__What the task asks__: Word for word, set down every line of the entries below from the line with "The width and height of the screenshot is (812, 1506)." to the line with "Click the 添加驱动", including both, and no other line.

__Records__:
+ + + + + + +
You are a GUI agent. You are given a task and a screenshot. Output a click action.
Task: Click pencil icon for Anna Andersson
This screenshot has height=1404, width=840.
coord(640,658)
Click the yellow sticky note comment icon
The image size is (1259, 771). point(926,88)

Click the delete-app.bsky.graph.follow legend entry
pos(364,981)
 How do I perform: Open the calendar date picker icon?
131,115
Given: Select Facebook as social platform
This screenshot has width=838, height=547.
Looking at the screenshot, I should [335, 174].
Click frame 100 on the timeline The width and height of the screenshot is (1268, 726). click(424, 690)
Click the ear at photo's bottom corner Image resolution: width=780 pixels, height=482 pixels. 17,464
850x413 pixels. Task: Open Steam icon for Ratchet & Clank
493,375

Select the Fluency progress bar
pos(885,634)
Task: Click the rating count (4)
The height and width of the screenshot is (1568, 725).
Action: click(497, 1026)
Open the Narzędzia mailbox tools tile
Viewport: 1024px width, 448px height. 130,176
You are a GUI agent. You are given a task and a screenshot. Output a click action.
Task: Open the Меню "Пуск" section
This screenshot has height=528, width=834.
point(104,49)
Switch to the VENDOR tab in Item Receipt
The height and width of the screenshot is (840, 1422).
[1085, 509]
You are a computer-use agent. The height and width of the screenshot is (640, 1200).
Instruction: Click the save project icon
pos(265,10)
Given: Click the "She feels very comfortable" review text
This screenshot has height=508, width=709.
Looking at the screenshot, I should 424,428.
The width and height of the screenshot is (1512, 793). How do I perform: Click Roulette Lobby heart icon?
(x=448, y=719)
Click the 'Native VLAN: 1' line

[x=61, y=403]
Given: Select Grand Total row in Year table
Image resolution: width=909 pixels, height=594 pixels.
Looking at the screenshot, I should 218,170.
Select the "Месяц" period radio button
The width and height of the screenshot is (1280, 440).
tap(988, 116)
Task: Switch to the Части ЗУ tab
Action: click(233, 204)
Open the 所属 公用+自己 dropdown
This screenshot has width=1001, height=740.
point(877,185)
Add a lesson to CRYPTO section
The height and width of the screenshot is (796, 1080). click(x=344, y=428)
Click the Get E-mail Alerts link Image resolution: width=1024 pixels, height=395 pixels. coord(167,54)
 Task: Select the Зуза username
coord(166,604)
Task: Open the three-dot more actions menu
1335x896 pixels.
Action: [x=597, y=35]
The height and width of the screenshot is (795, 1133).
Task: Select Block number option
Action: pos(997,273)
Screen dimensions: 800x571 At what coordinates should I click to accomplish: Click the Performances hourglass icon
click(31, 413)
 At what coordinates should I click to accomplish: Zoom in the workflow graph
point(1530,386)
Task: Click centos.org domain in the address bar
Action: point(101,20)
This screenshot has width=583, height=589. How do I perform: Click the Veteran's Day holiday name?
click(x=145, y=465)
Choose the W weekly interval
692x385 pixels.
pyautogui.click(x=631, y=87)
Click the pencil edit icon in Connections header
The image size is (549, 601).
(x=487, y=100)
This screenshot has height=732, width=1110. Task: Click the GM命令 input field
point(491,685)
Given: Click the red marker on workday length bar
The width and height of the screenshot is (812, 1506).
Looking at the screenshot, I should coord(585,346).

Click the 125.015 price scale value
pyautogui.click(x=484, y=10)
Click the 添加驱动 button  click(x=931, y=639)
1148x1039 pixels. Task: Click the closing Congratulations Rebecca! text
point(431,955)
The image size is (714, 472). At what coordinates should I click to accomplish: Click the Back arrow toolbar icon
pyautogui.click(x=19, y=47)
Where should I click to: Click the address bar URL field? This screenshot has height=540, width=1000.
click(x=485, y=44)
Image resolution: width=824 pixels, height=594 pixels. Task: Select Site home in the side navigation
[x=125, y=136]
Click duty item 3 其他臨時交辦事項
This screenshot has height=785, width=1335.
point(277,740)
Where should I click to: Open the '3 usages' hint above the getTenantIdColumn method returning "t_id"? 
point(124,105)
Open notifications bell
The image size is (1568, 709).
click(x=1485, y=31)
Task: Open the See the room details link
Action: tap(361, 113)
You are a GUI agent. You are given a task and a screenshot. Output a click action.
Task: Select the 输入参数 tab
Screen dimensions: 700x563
+ + + + + + +
__Output for this exercise__:
The width and height of the screenshot is (812, 1506).
Looking at the screenshot, I should coord(585,346).

Click the 125.015 price scale value
pyautogui.click(x=484, y=10)
Click the 添加驱动 button  click(x=931, y=639)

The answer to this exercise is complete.